§ **EXERCISE INSTRUCTIONS**
Each line, starting at the one with "You are a GUI" and running to the end of the data below, is to be set down again exactly, both ends included; leave pictures out.

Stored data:
....

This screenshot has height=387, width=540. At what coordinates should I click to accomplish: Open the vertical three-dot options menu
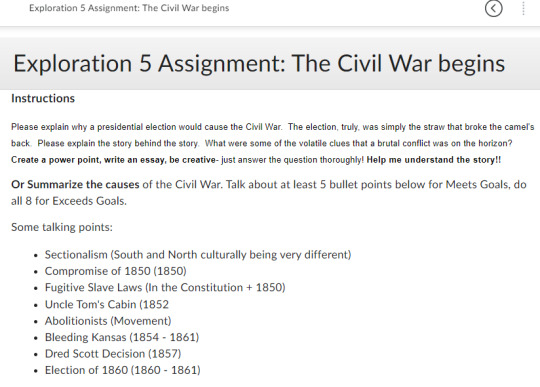523,8
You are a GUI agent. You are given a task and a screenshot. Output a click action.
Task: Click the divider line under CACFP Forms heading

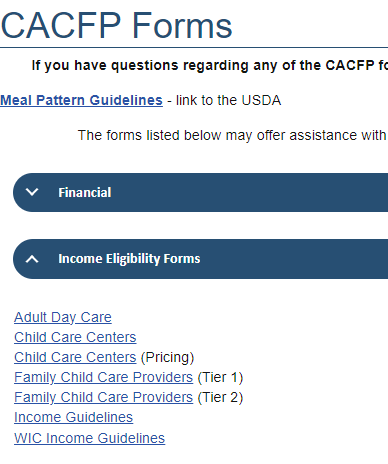[194, 48]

....

§ **RESULT OF THE EXERCISE**
You are a GUI agent. You are given a task and a screenshot. Output a click action.
Task: Click the divider line under CACFP Forms heading

[194, 48]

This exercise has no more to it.